> [Action item]: The reply is to contain the full listing, repeated exactly, with pictures left out.

★ ★ ★ ★

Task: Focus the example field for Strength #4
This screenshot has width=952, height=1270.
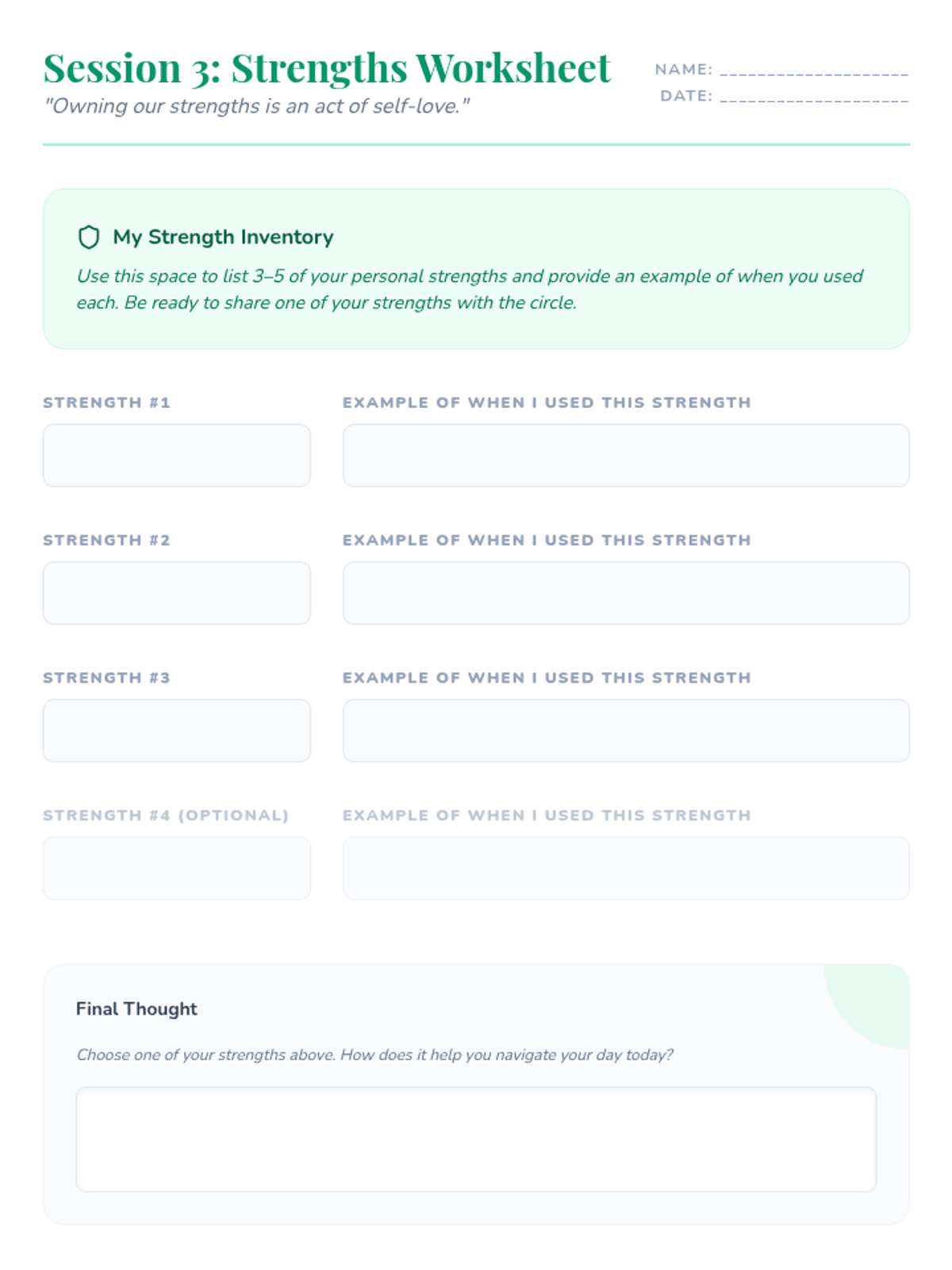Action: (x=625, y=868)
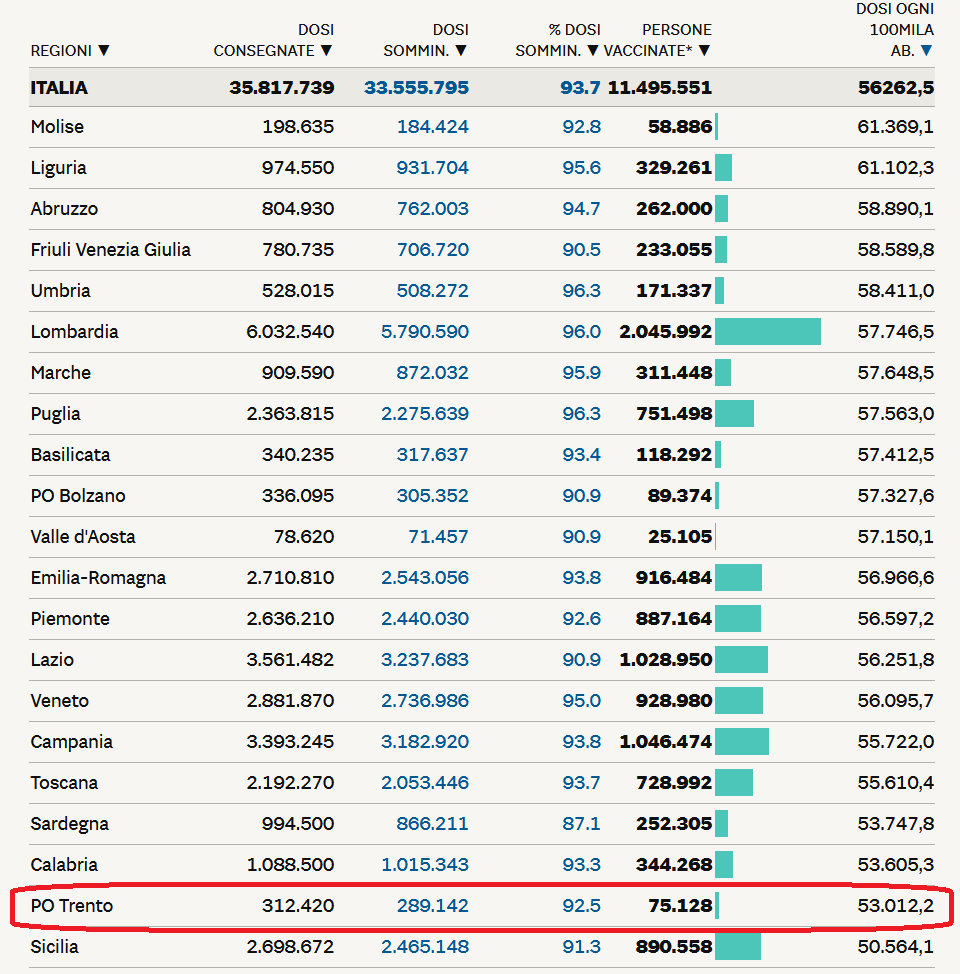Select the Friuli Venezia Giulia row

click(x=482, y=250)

★ ★ ★ ★

> [Your solution]:
Task: Focus the example field for Strength #4
This screenshot has width=952, height=1270.
Action: (x=625, y=868)
Select the Friuli Venezia Giulia row

click(x=482, y=250)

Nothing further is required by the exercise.